A low-cost, portable, 3D scanner may reliably determine body measurements of young children within one millimeter of gold-standard manual measurements, according to recent research. The study of anthropometry (measurements of young children) was funded by the Bill & Melinda Gates Foundation and conducted by researchers at the Emory University Rollins School of Public Health, the Centers for Disease Control and Prevention, and Body Surface Translations (BST). It is published online in the journal PLOS ONE.
Led by Dr. Reynaldo Martorell, the Robert W. Woodruff Professor of International Nutrition at the Rollins School of Public Health, the team evaluated 474 children ages 0-5 living in Atlanta. Anthropometric measurements were obtained both manually and through 3D imaging scans, to compare the reliability of both measurement options. Additionally, researchers assessed the convenience and accessibility of the light-weight, hand-held alternative for scanning.
Anthropometry is used to estimate the prevalence of malnutrition in populations, and the information is used to design and evaluate preventive programs for needy populations. Anthropometry is also useful clinically to diagnose and treat malnutrition and to monitor nutritional status. It is generally based on body measurements such as length, height, and head and arm circumference in children under five years of age. A major problem is that the measurements taken in clinics and household surveys are often inaccurate, which can lead to wrong decisions.

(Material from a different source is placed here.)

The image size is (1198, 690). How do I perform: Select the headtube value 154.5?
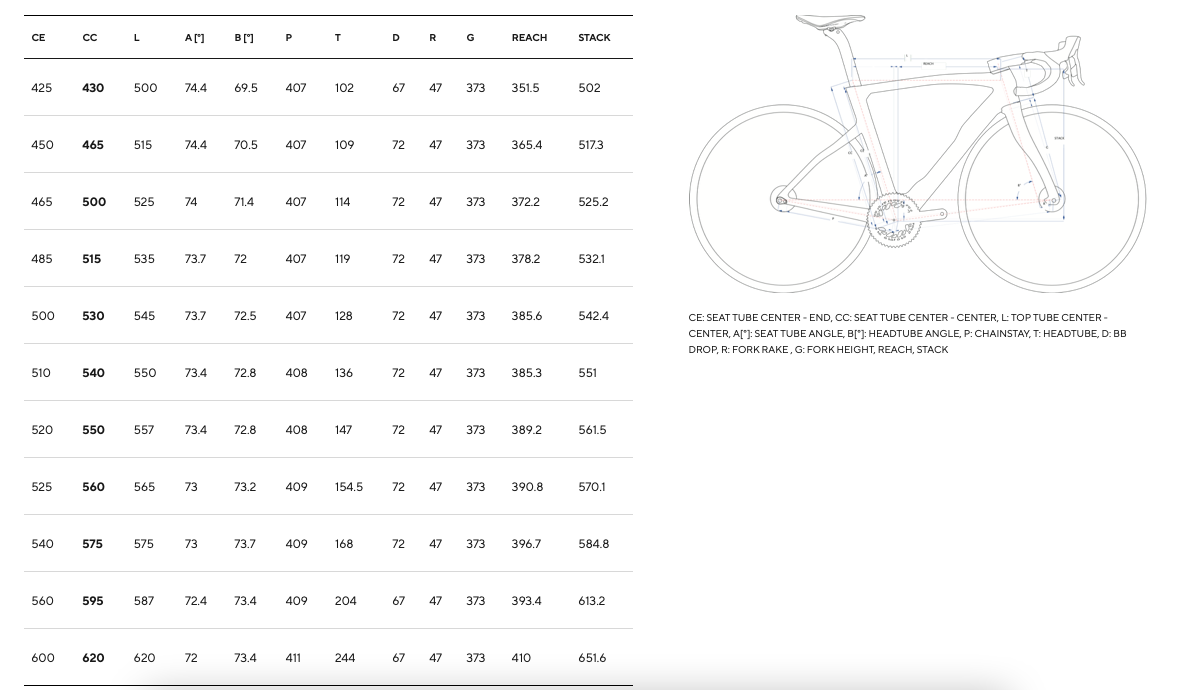pyautogui.click(x=349, y=487)
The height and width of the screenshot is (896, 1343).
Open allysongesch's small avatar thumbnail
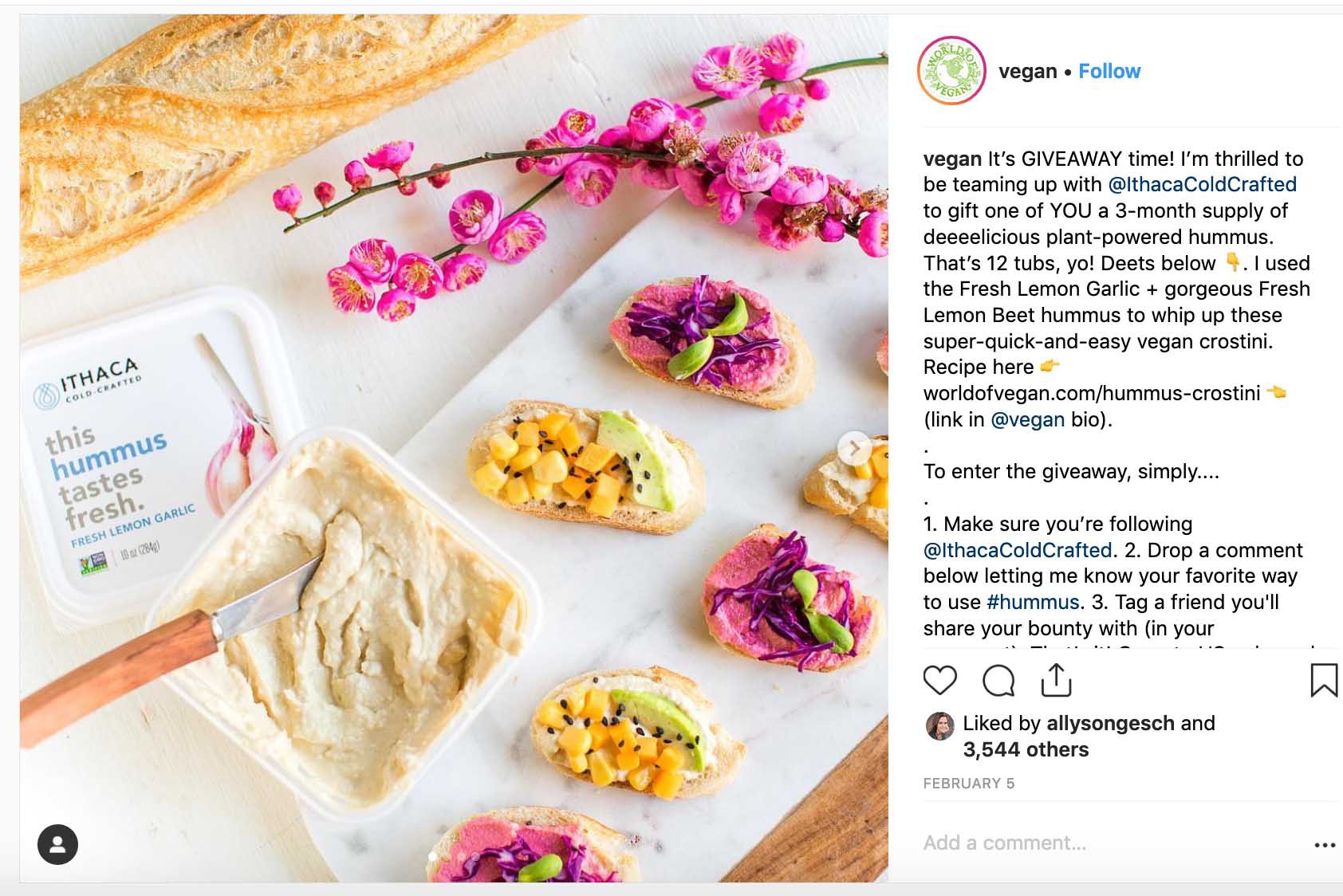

“The standard, manual process for measuring children requires considerable training in order to obtain reliable estimates of child malnutrition,” explains Dr. Martorell. “Due to inadequate training and heavy equipment that is difficult to transfer from house to house, measurements are error prone and can result in misclassifications. Our research suggests that the light-weight, handheld imaging technology has the potential to replace traditional methods and improve the quality of nutritional indicators around the world.”
Researchers noted that although software modifications are needed to improve the accuracy of the 3D imaging system tested in the study, there is great promise in the benefits of the device.
“The evidence is not complete, but this study was an important step,” says Dr. Joel Conkle, UNICEF Uganda Senior Nutrition Research Consultant and co-author of the study. “We showed that affordable 3D scanners can reliably measure young children. There is still work to do to improve scanning software and to prove that the technology works in different environments — and that work is underway. Globally, there are multiple initiatives to bring 3D imaging systems to both health facilities and routine surveys within the next few years If successful, these initiatives will improve measurement quality, and could ultimately lead to enhancing our ability to improve child nutrition around the world.”
“We are grateful for the meticulous work done by the Emory team in evaluating our AutoAnthro system,” says Dr. Gene Alexander, chief technical officer of BST. “They demonstrated the capabilities and limitations of the current system and really helped us focus our future efforts toward reliably detecting malnutrition in childhood.”